Xavel is the company behind the Tokyo Girls Collection fashion show and mobile/PC sites for electronic shopping that showcase some of Japan’s biggest brands _ fashion houses puzzling to anyone other than young Japanese women with names like Deicy, Titty, Cecil McBee, Spiral Girl.
The shows, which attract thousands of people, work more like catalog shopping.
The people can order clothes right then and there as the models prance on the runway before their eyes.
It’s a great business idea.
And these women are certainly having fun.
Whether their energy and goodwill can be channeled into something other than just-looking-good remains to be seen.

Fashion and oppression

Love for clothes, jewelery, makeup is generally relegated to the female sex in most societies.

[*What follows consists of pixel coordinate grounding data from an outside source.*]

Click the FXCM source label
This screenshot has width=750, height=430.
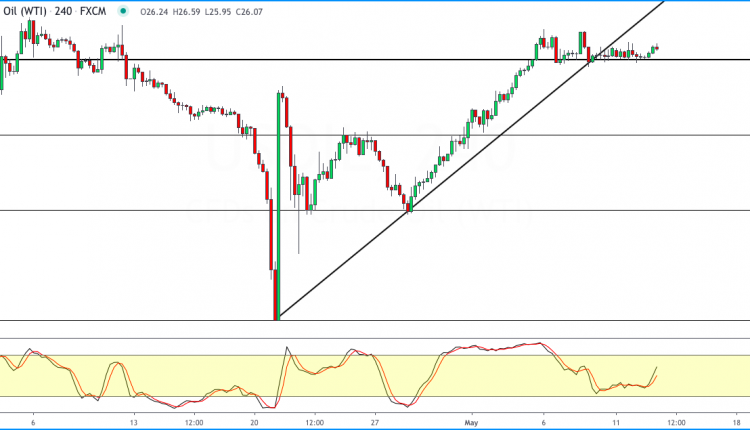click(93, 11)
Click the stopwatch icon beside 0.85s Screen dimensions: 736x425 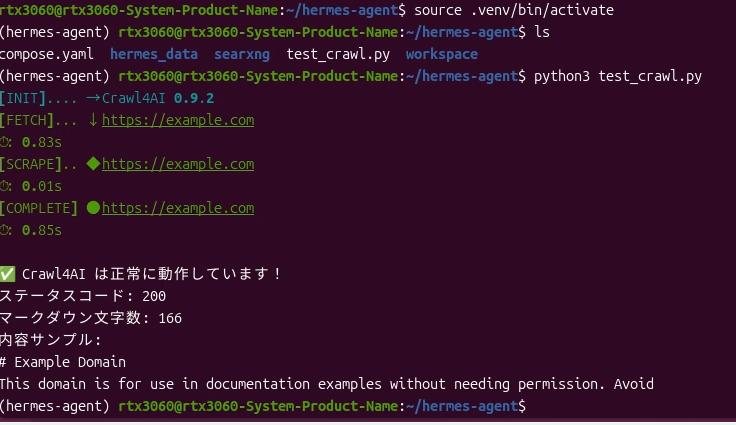pyautogui.click(x=6, y=230)
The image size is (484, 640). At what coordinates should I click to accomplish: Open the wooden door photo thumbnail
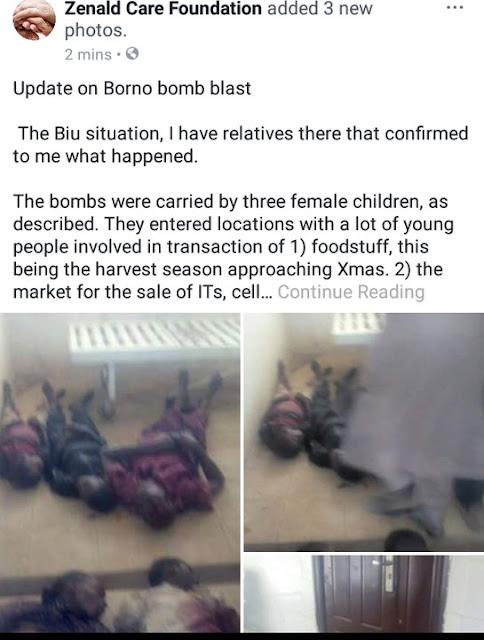(x=364, y=593)
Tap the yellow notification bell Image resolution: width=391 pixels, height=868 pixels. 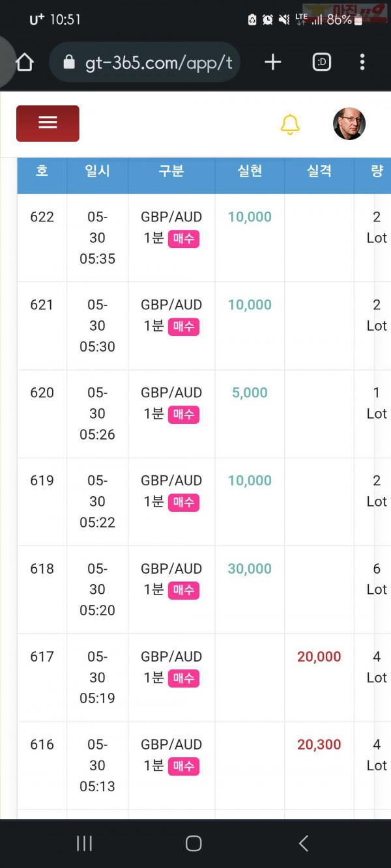tap(290, 124)
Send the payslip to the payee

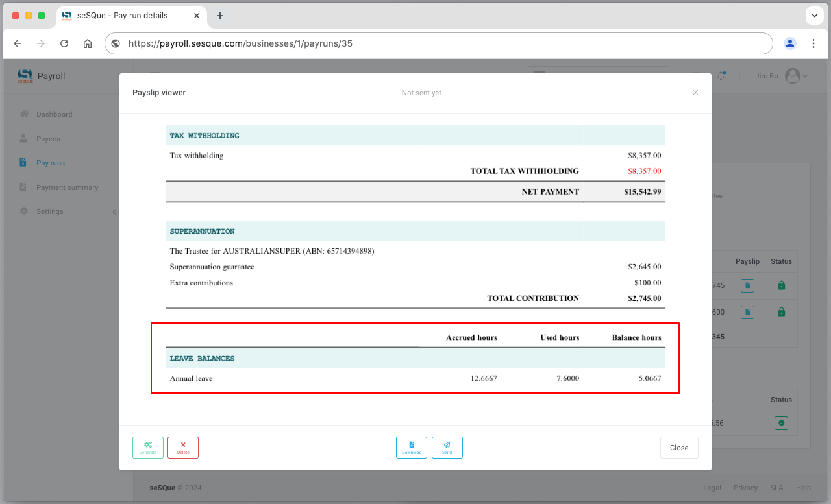447,448
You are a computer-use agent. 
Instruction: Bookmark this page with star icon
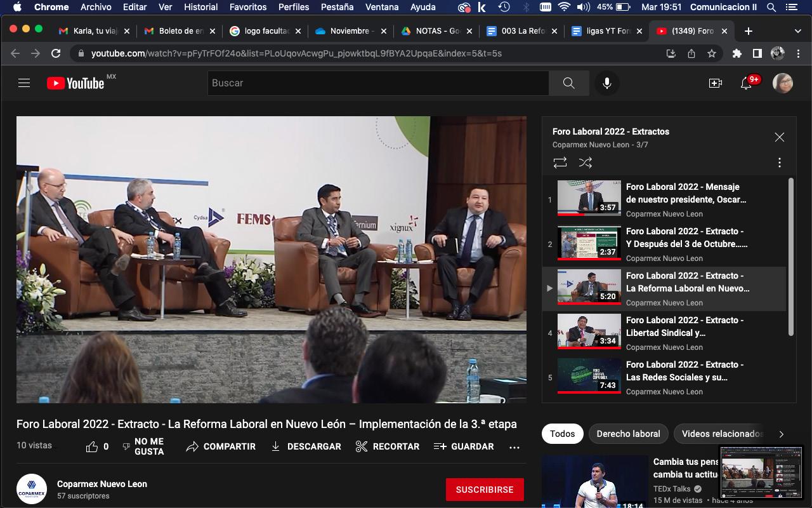pyautogui.click(x=712, y=54)
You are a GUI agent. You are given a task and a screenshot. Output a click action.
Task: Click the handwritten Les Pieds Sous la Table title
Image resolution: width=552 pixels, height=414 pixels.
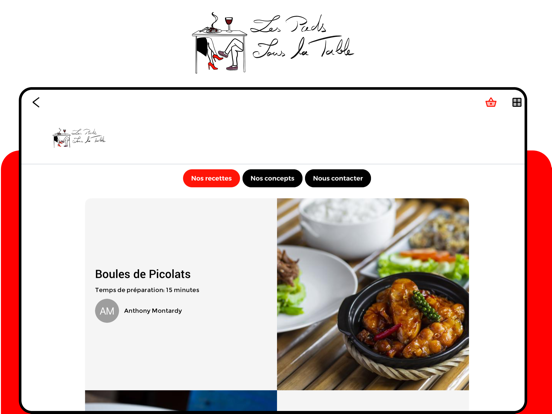[302, 37]
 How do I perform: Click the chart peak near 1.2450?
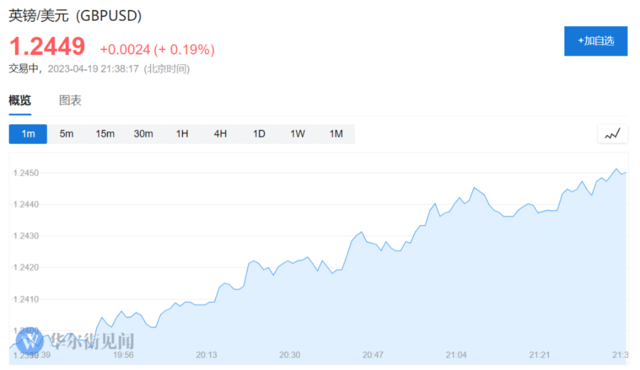click(616, 169)
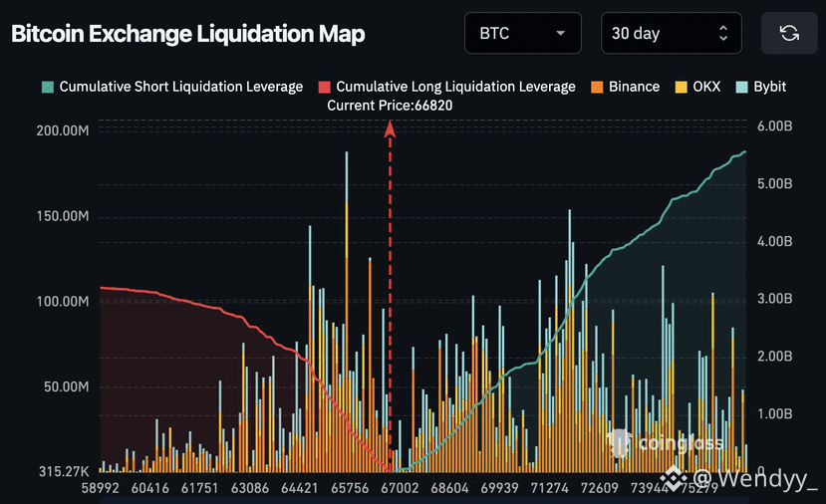Click the green short leverage color swatch
The width and height of the screenshot is (826, 504).
click(48, 87)
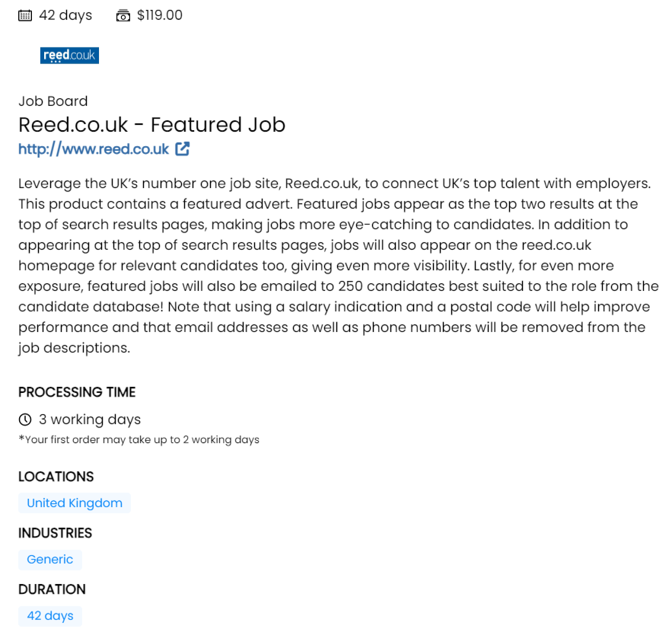Click the 3 working days text
The height and width of the screenshot is (632, 672).
90,420
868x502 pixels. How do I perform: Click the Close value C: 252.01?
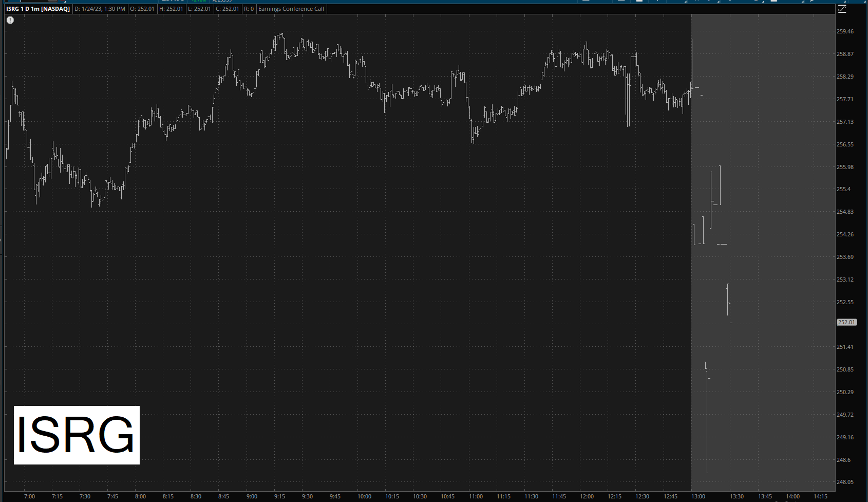227,9
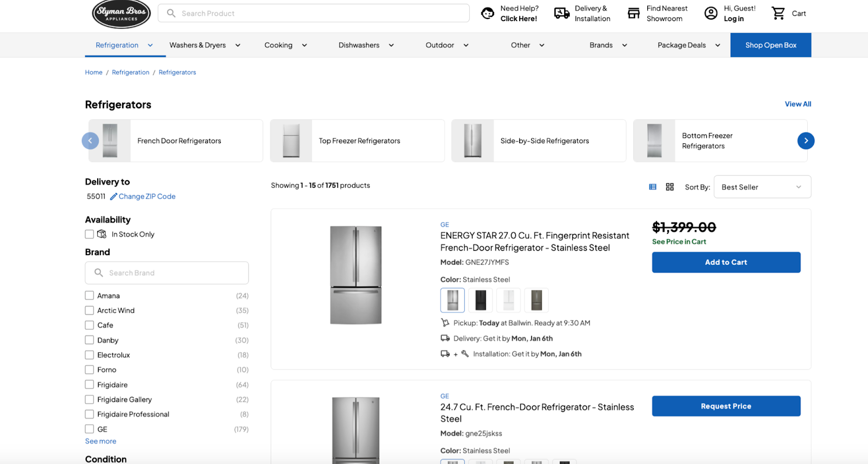Click the guest account profile icon

coord(711,14)
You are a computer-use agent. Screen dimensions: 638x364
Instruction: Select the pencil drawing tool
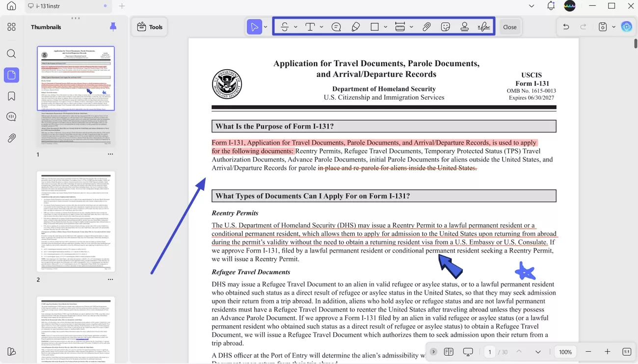click(356, 26)
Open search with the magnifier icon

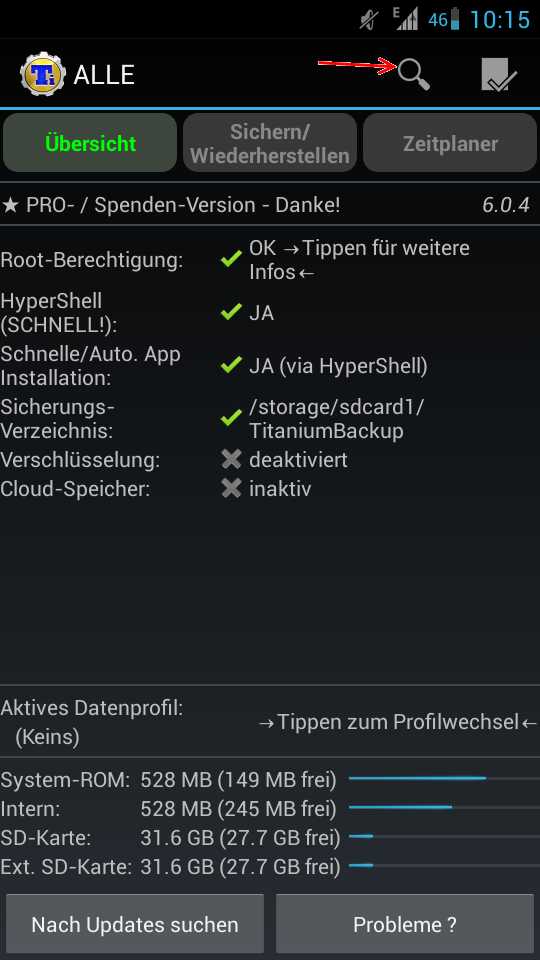coord(414,75)
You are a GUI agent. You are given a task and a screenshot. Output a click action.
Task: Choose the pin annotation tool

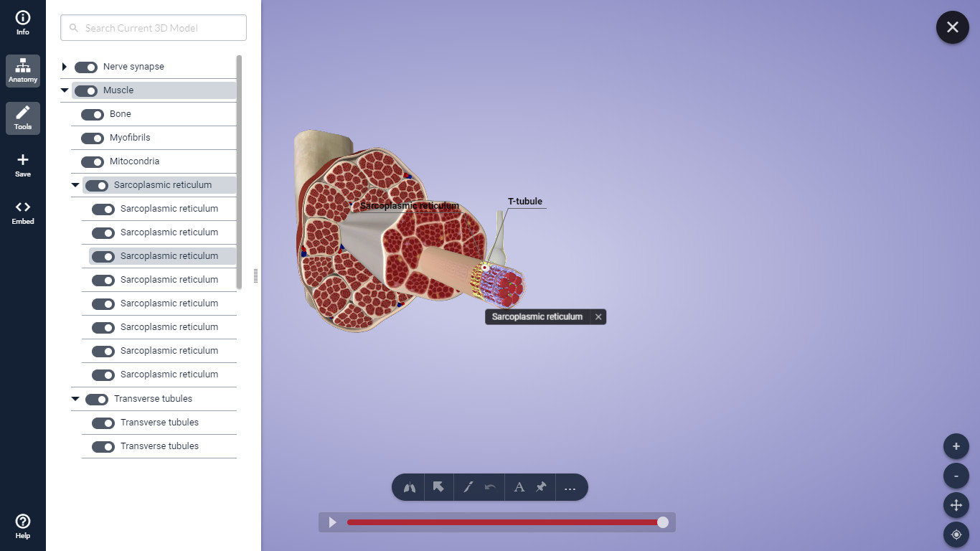(x=542, y=488)
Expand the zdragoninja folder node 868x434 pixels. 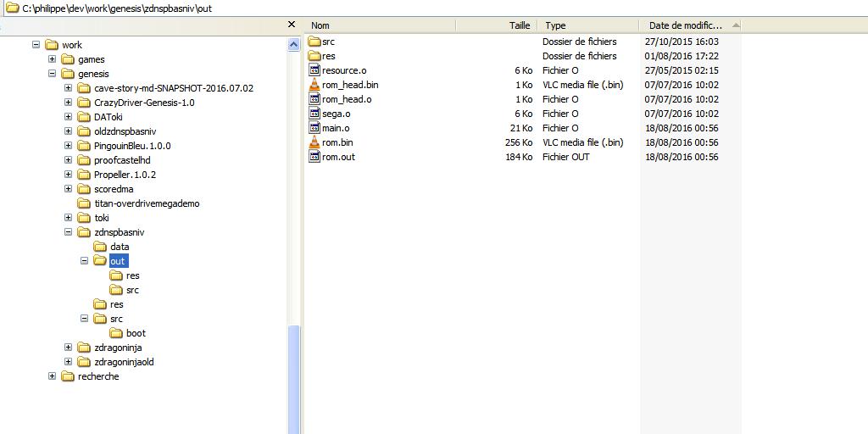[69, 348]
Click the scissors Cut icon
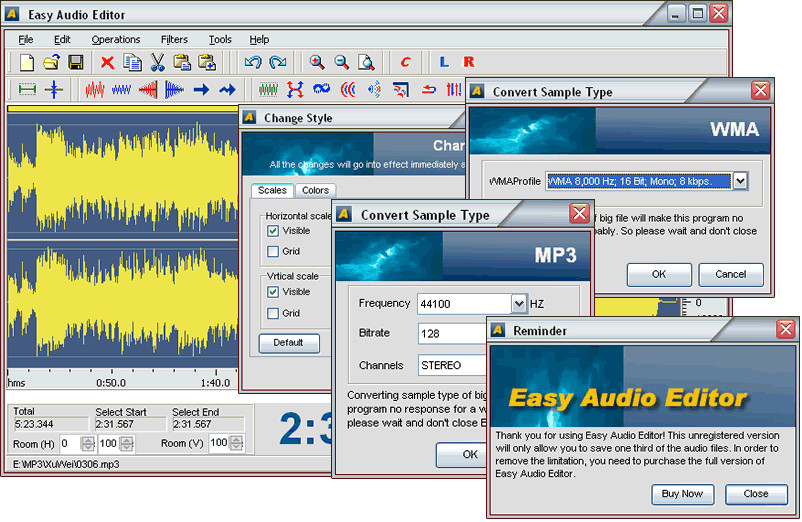The height and width of the screenshot is (522, 802). tap(157, 62)
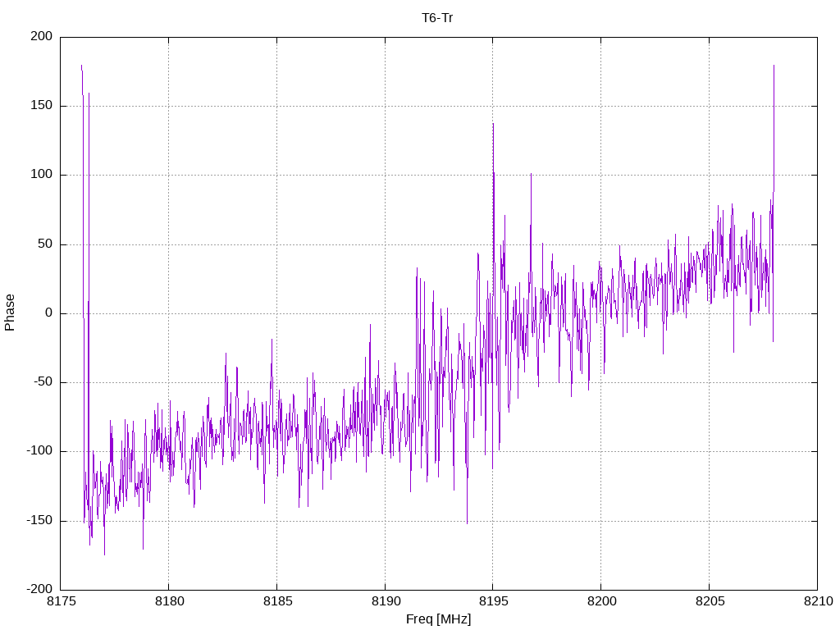
Task: Click the 8195 x-axis tick label
Action: tap(492, 603)
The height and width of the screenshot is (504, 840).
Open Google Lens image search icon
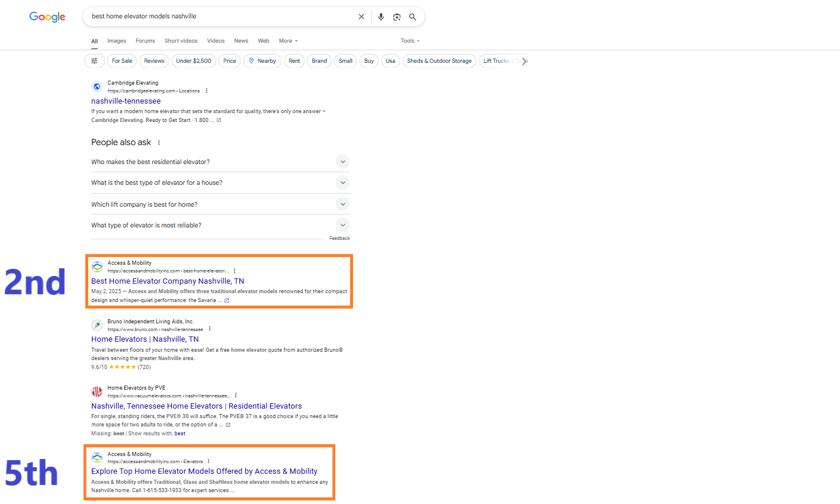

Girls, not boys, love dolls, dress up and play house.
Men usually belittle shopping, vanity, fashion.
It is a common definition by society that such pursuits are deemed frivolous and motivated by women’s need to appeal to men.
And so having women obsess with dresses, hairdos and other self-adornment is to see women exactly where society wants to put them.
That’s why girls do cute things.
Makeup isn’t war face-paint.
A fashion plate isn’t a plate of armor.
Sex appeal isn’t territoriality.
The quest for beauty has turned into commercialized consumer marketing to push products for profit.
And the victims are women, who have been taught by their upbringing to seek the material goods that make them attractive/desirable/acceptable, the right dress, the right makeup, the right shoes.
When did the love for pretty things become so twisted?
Fashion should be a form of wearable art, fabric sculpted into a message, a way of self-expression.
Why do we need to feel that we cannot be free unless we wear no makeup and walk around in power suits and view fashion as a man would?